— EXERCISE —
Return only the lines below starting at the line containing "The image size" and ending at the line containing "You are a GUI", both included, exactly as they are and with no pictures.

Saved entries:
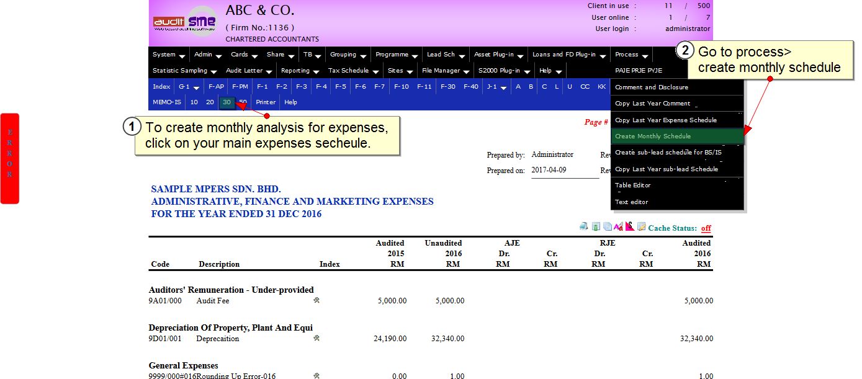This screenshot has height=379, width=862.
Task: Click the printer icon above the table
Action: [583, 227]
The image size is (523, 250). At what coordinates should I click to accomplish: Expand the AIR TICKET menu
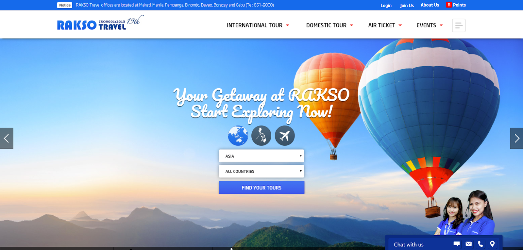(385, 25)
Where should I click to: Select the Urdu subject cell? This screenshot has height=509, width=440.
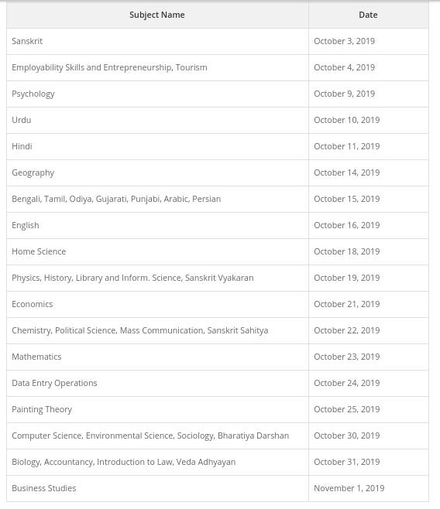(x=157, y=120)
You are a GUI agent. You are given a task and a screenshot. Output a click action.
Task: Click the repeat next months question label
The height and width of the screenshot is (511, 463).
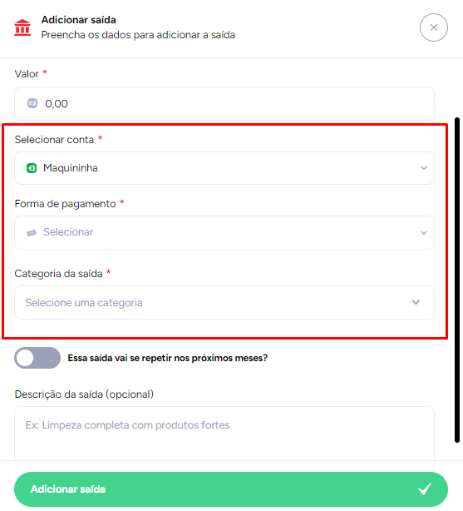[168, 358]
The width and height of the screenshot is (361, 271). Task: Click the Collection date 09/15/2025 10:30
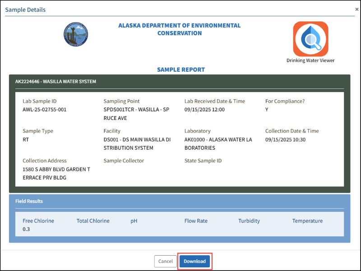285,139
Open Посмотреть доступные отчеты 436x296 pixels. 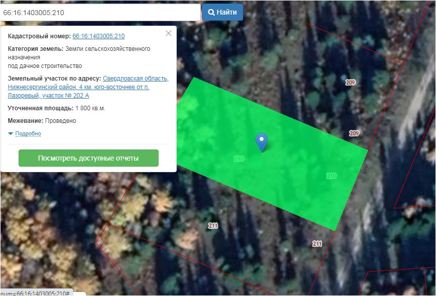pos(89,158)
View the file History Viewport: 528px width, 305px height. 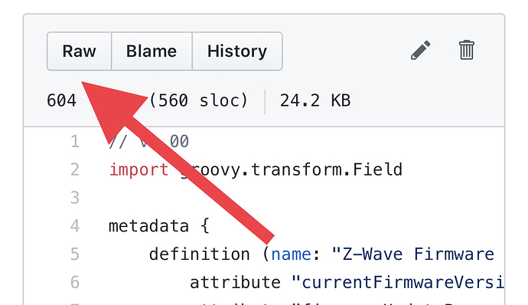point(237,51)
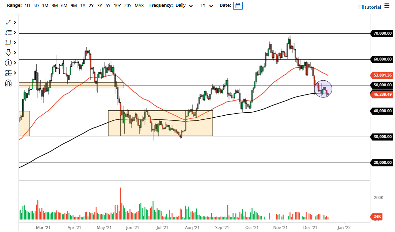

— WRITTEN REPLY —
The image size is (523, 250). At what coordinates should I click to accomplish: Expand the AIR TICKET menu
(385, 25)
Where should I click to: Select the Urdu subject cell? This screenshot has height=509, width=440.
(x=157, y=120)
You are a GUI agent. You are given a task and a screenshot. Output a click action.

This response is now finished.